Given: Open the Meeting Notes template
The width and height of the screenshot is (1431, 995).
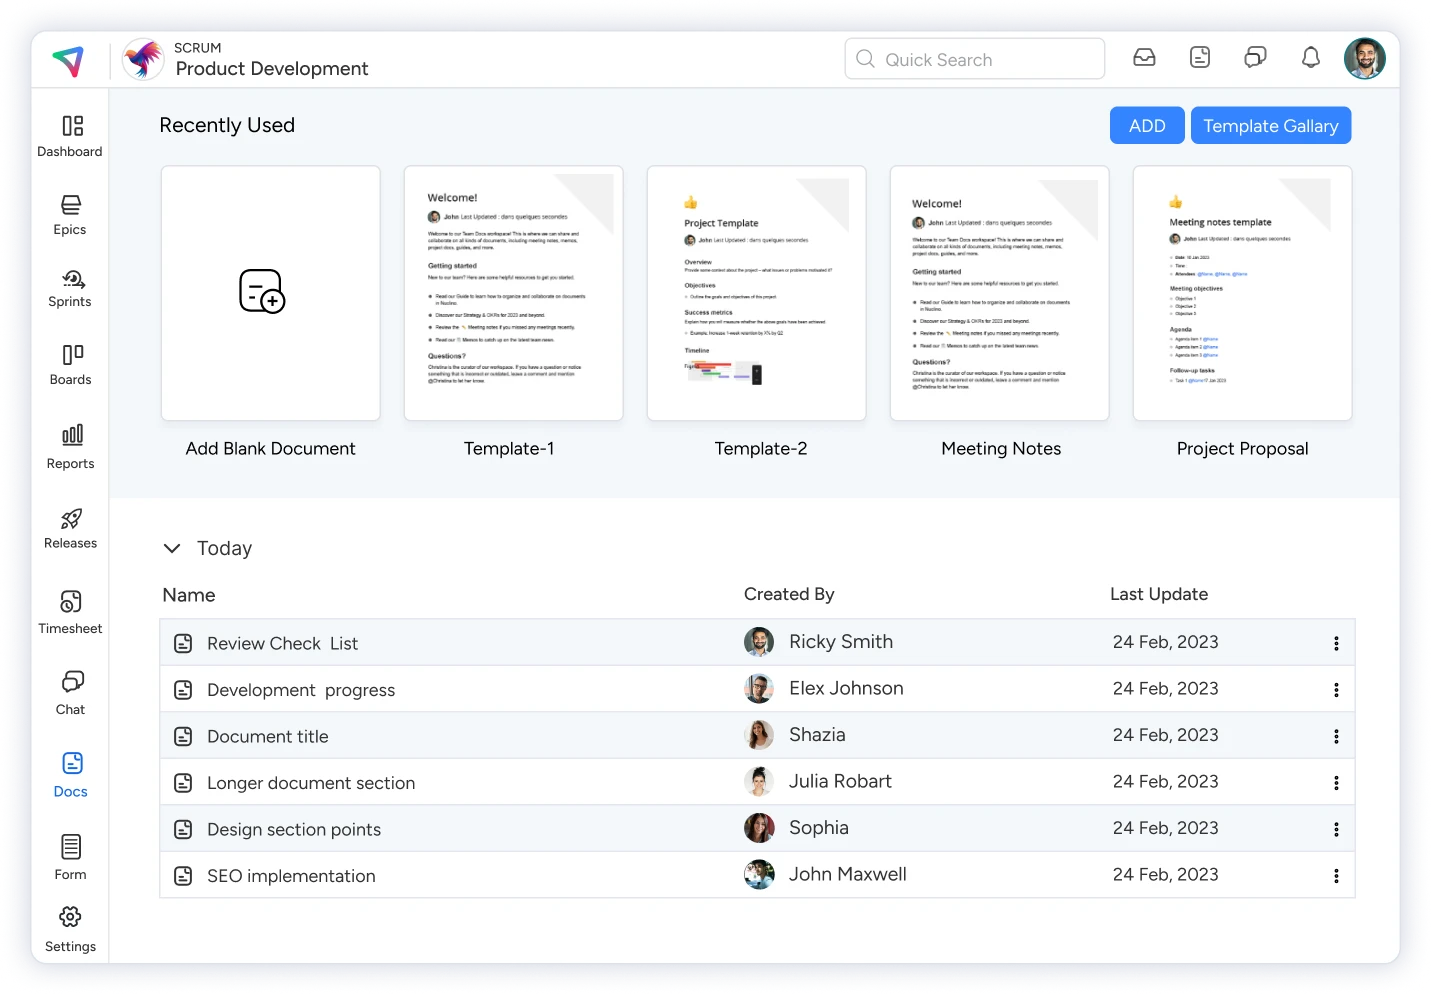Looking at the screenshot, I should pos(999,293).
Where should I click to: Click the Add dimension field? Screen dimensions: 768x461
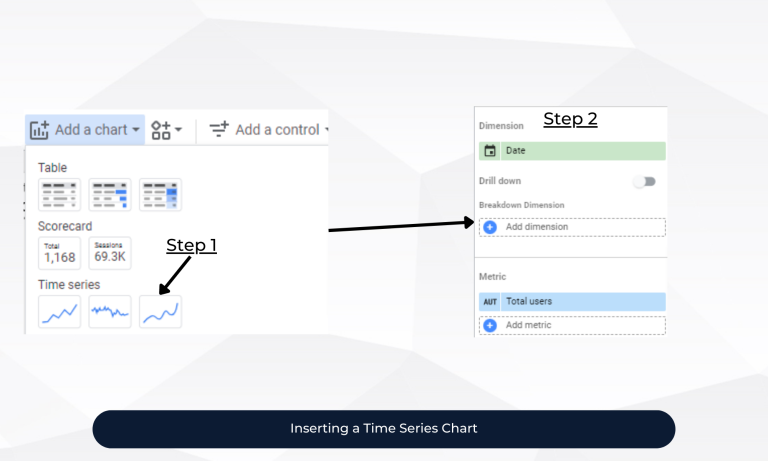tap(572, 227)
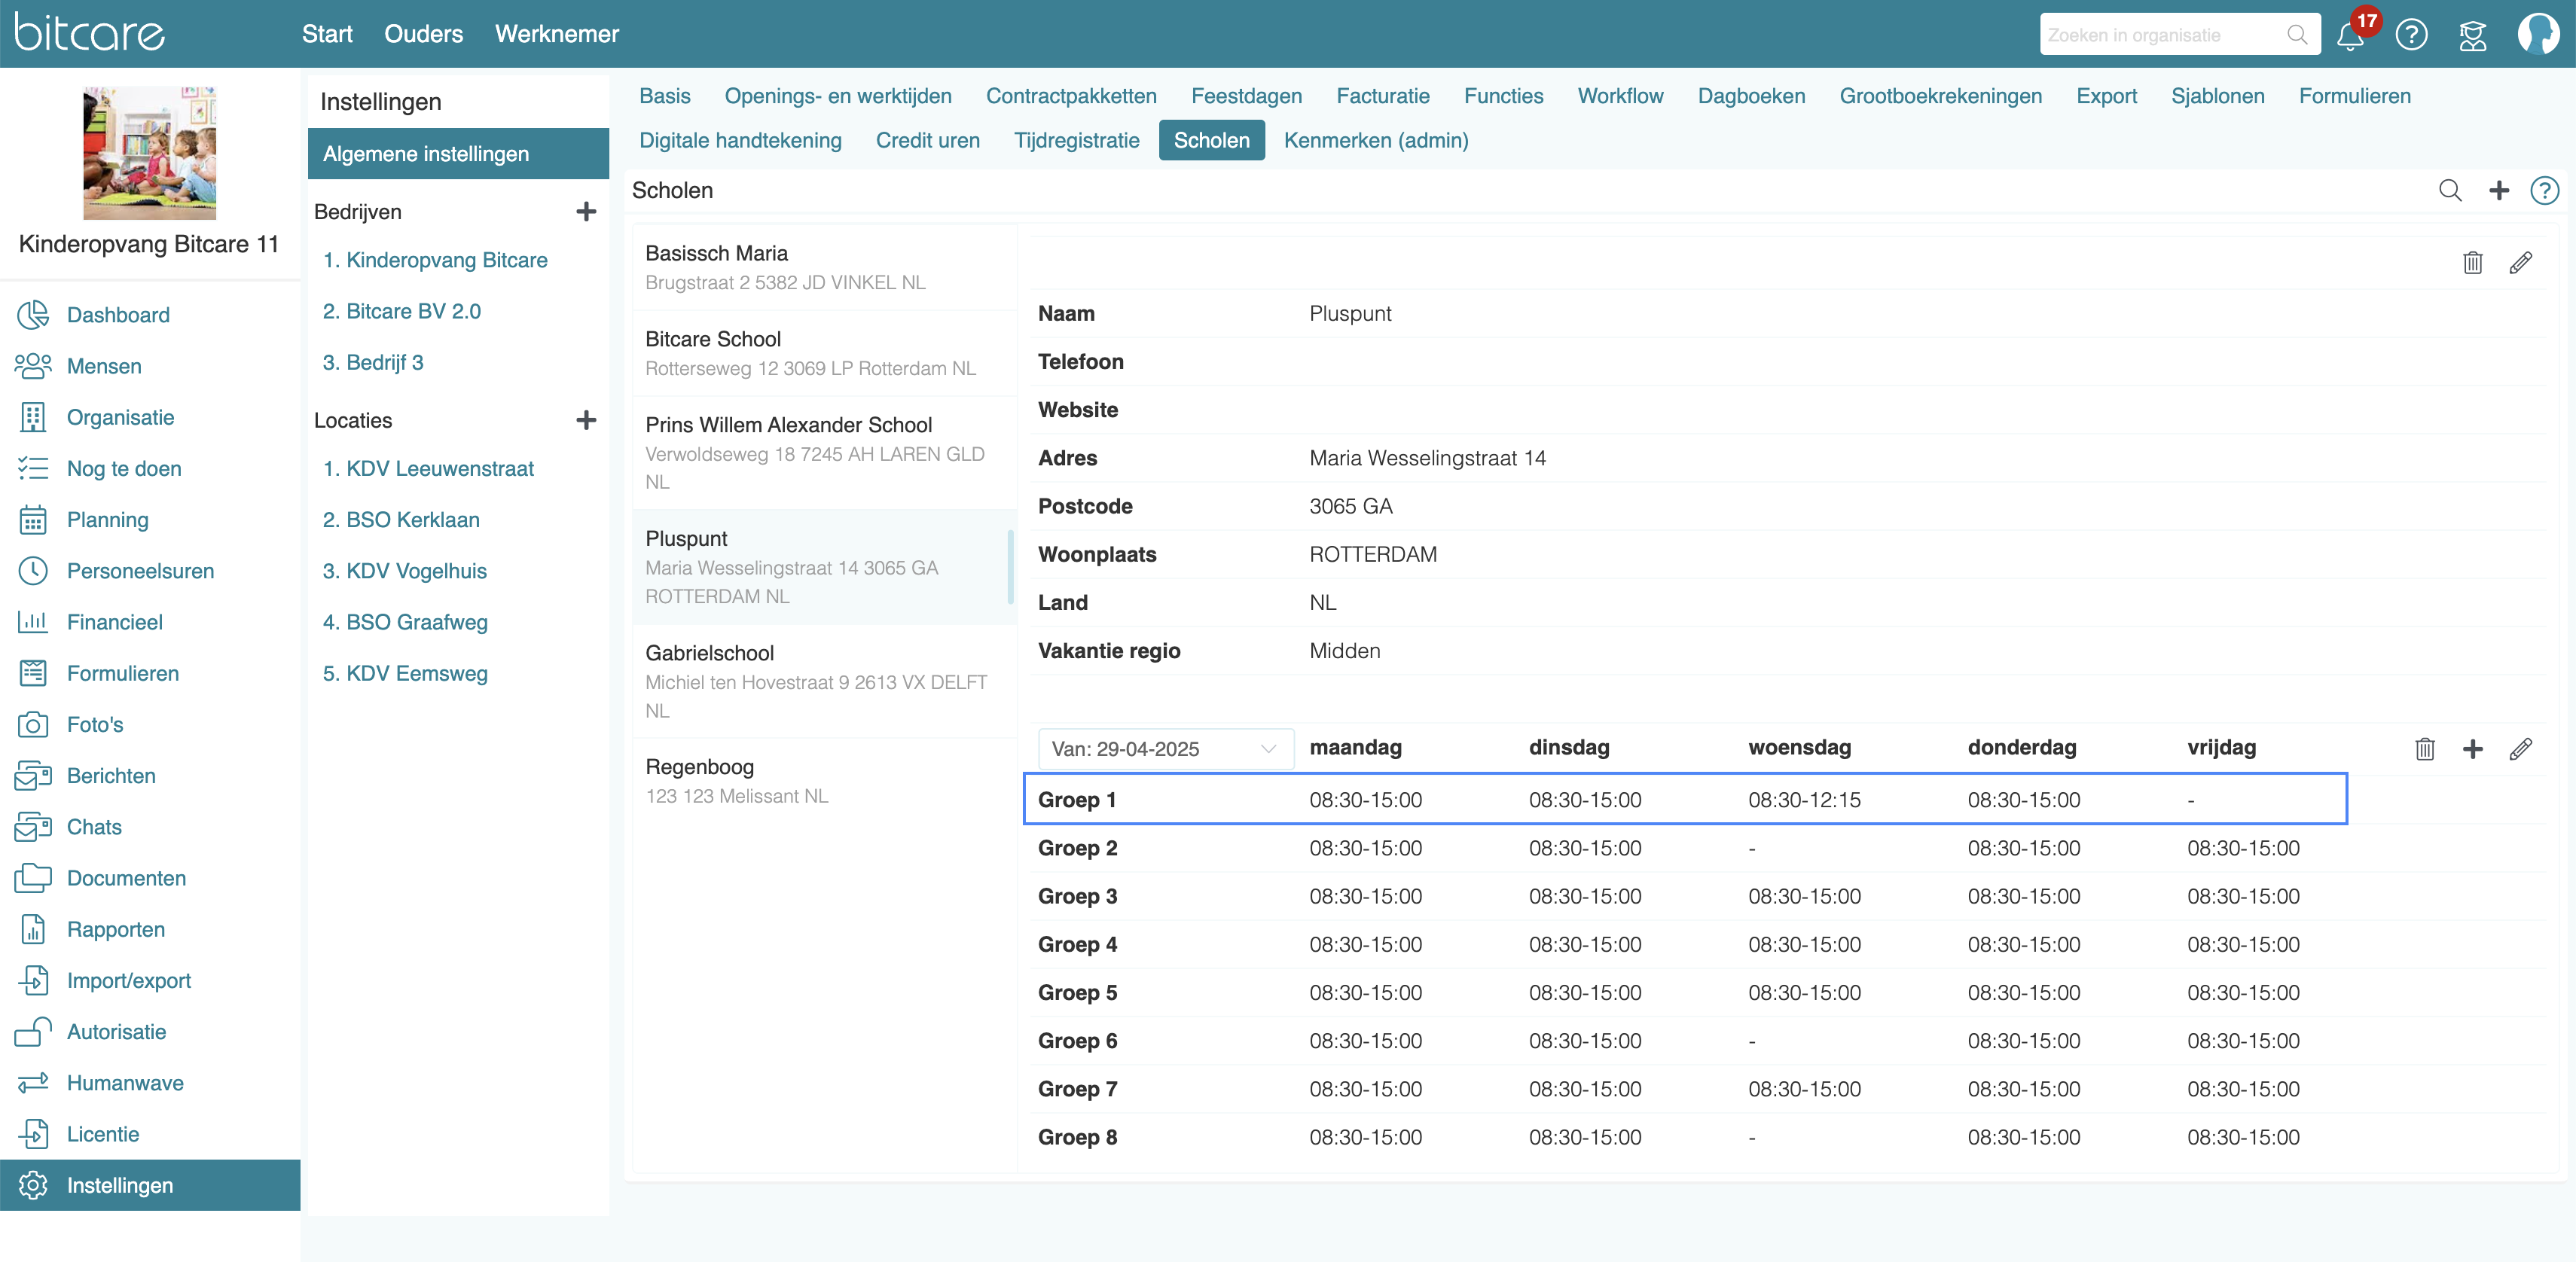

○ ○ ○

• [Your goal]: Copy the entries verbatim, starting with the line that contains "Where should I" and continuing through the last entry, with that line included. Leave the pictures out of your answer.

• [Output below]:
Where should I click to: Click the Add dimension field? Screen dimensions: 768x461
tap(572, 227)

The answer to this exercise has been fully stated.